Unser Denken fußt nicht auf einer einfachen Repräsentation der Dinge um uns herum, sondern wird von einer emotionalen Auseinandersetzung mit der Welt getragen. „Computers don‘t give a damn“, wie der Philosoph und KI-Kritiker John Haugeland zu sagen pflegte. Er wollte sagen, dass für Maschinen nichts wichtig ist, sie von nichts betroffen werden. Dass einen etwas angeht, ist eine zentrale Voraussetzung dafür, dass sich die Dinge in der Welt sortieren und wir die jeweils relevanten Zusammenhänge herstellen. Selbst wenn es uns jemals gelingen sollte, Maschinen zu entwickeln, die aussehen wie wir und sich auch so verhalten, man denke an die Androiden, die uns in vielen Science-Fiction-Filmen begegnen, oder an den humanoiden Roboter Ameca von Engineered Arts in England, besteht der maßgebliche Unterschied darin, dass Menschen als lebendige Wesen über Gefühle verfügen, mit Hilfe derer sie sich in der Welt orientieren.
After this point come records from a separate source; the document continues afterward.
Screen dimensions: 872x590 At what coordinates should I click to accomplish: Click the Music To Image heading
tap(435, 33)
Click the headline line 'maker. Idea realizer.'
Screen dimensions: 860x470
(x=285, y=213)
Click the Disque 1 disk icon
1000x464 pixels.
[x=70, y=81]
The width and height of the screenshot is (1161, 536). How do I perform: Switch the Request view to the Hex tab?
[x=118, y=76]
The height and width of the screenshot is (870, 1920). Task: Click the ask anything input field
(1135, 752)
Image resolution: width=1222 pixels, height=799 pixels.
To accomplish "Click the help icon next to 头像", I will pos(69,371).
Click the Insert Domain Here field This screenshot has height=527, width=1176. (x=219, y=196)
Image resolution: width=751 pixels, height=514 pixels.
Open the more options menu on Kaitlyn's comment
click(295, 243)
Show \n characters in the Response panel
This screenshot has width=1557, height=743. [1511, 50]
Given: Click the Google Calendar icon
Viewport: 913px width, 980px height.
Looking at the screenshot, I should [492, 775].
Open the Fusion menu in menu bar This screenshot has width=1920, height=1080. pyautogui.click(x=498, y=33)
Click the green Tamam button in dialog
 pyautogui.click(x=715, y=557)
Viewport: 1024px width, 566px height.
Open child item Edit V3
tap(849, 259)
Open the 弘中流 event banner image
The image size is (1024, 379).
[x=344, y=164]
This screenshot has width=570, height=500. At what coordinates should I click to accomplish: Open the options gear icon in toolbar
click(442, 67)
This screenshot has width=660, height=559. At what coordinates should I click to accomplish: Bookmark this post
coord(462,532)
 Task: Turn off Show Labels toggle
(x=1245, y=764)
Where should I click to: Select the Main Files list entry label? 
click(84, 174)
Maschinen haben keine Gefühle, sie können diese allenfalls simulieren.
von Christoph Demmerling, Professor für Philosophie mit Schwerpunkt Theoretische Philosophie an der FSU
Herr Kunert,
Wie kann die Zusammenarbeit mit KI aussehen?
Die Herstellung von Metallen und Legierungen verursacht ca. 8 % der weltweiten CO2-Emissionen; gleichzeitig wird eine deutliche Zunahme des Bedarfs an metallischen Werkstoffen bis 2040 prognostiziert. Vor diesem Hintergrund ist verständlich, dass die Entwicklung nachhaltiger metallischer Werkstoffe weltweit im Fokus vieler Forschungsaktivitäten steht. Das von der Carl-Zeiss-Stiftung finanzierte und an der Ernst-Abbe-Hochschule durchgeführte Projekt „SteelDesAIn. KI-Tools zur Entwicklung zukunftsfähiger Stähle.“ ist eines davon. Es hat das Ziel, mit Hilfe von KI-Tools Nachhaltigkeitsaspekte wie Ressourceneffizienz, Recyclingfreundlichkeit, aber auch Versorgungssicherheit in die Stahlentwicklung einzubringen.
Die künstliche Intelligenz soll dabei zunächst Zusammenhänge zwischen der chemischen Zusammensetzung, den Prozessierungsbedingungen, dem mikroskopischen Aufbau und den Eigenschaften der Stähle erkennen. Das trainierte KI-Modell soll dann im zweiten Schritt Vorschläge für Stahlzusammensetzungen und -prozessierungen generieren, die unter vorgegebenen Randbedingungen – wie z. B. dem Verzicht auf problematische Legierungselemente oder eine Bevorzugung niedrigerer Prozessierungstemperaturen – die beste Nachhaltigkeit aufweisen, ohne die Eigenschaften zu verschlechtern. Momentan befinden wir uns in der Phase der Datenaufbereitung für das Training. Die Arbeit an den KI-Modellen basiert stark auf dieser Datenbasis und beginnt nachgelagert. Projekte mit einer vergleichbar komplexen Datenbasis sind ohne den Einsatz von KI nicht durchführbar.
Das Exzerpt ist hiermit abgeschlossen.